1.7統(tǒng)計(jì)學(xué)處理采用SPSS 15.0處理數(shù)據(jù)，采用2×2析因設(shè)計(jì)的方差分析探討miR--200a和金雀異黃酮單用或聯(lián)用對胃癌細(xì)胞生長、侵襲能力及EphA2 mRNA和蛋白表達(dá)的影響。檢驗(yàn)水準(zhǔn)α=0.05。

2 結(jié)果

2.1miR--200a和(或)金雀異黃酮對胃癌細(xì)胞生長的影響MTT結(jié)果顯示，金雀異黃酮可抑制MGC803細(xì)胞生長，而miR--200a可抑制MKN45細(xì)胞生長，二者對這兩株細(xì)胞生長的影響均無交互作用。金雀異黃酮和miR--200a單用均可抑制BGC823細(xì)胞生長，且二者聯(lián)用有協(xié)同作用，見表1。

表1 miR--200a和(或)金雀異黃酮對胃癌細(xì)胞存活率的影響

2.2miR--200a和(或)金雀異黃酮對胃癌細(xì)胞侵襲能力的影響金雀異黃酮可抑制MGC803和MKN45細(xì)胞侵襲能力，而miR--200a可抑制MGC803和BGC823細(xì)胞侵襲能力，二者聯(lián)用對這3種細(xì)胞侵襲能力的影響均無交互作用。見表2。

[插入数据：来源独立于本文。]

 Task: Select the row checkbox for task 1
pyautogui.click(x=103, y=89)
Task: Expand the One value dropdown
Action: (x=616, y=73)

表2 miR--200a和(或)金雀異黃酮對胃癌細(xì)胞侵襲能力的影響

2.3miR--200a和(或)金雀異黃酮對胃癌細(xì)胞EphA2mRNA相對表達(dá)量的影響在MGC803細(xì)胞中未觀察到miR--200a或金雀異黃酮對EphA2 mRNA表達(dá)的影響；但在MKN45細(xì)胞中miR--200a可抑制EphA2 mRNA表達(dá)；在BGC823中金雀異黃酮可一定程度抑制EphA2 mRNA表達(dá)(P=0.054)。見表3。

表3 miR--200a和(或)金雀異黃酮對胃癌細(xì)胞EphA2 mRNA相對表達(dá)量的影響

2.4miR--200a和(或)金雀異黃酮對胃癌細(xì)胞EphA2蛋白表達(dá)的影響miR--200a及金雀異黃酮均可抑制BGC823細(xì)胞EphA2蛋白的表達(dá)，且二者聯(lián)用有協(xié)同作用；MKN45細(xì)胞中，金雀異黃酮單用及與miR--200a聯(lián)用均可抑制EphA2蛋白表達(dá)。在MGC803細(xì)胞中，EphA2蛋白表達(dá)量極低，故未做給藥或轉(zhuǎn)染實(shí)驗(yàn)。見圖1、表4。

1～4:分別為陰性對照組、miR--200a組、金雀異黃酮組及聯(lián)合組

圖1miR--200a和(或)金雀異黃酮對胃癌細(xì)胞EphA2蛋白表達(dá)的影響

表4 miR--200a和(或)金雀異黃酮對胃癌細(xì)胞EphA2 蛋白表達(dá)的影響

3 討論

諸多研究[4--5]已經(jīng)發(fā)現(xiàn)金雀異黃酮通過影響一系列的細(xì)胞過程如細(xì)胞周期、凋亡、血管新生等發(fā)揮抗癌作用。我們之前的研究[6]也發(fā)現(xiàn)金雀異黃酮可抑制胃癌7901細(xì)胞增殖。因此本研究我們擴(kuò)大在另外3株胃癌細(xì)胞中觀察金雀異黃酮對胃癌細(xì)胞生長及侵襲的作用。結(jié)果顯示，金雀異黃酮單用可抑制MGC803、BGC823細(xì)胞生長及MGC803、MKN45細(xì)胞侵襲。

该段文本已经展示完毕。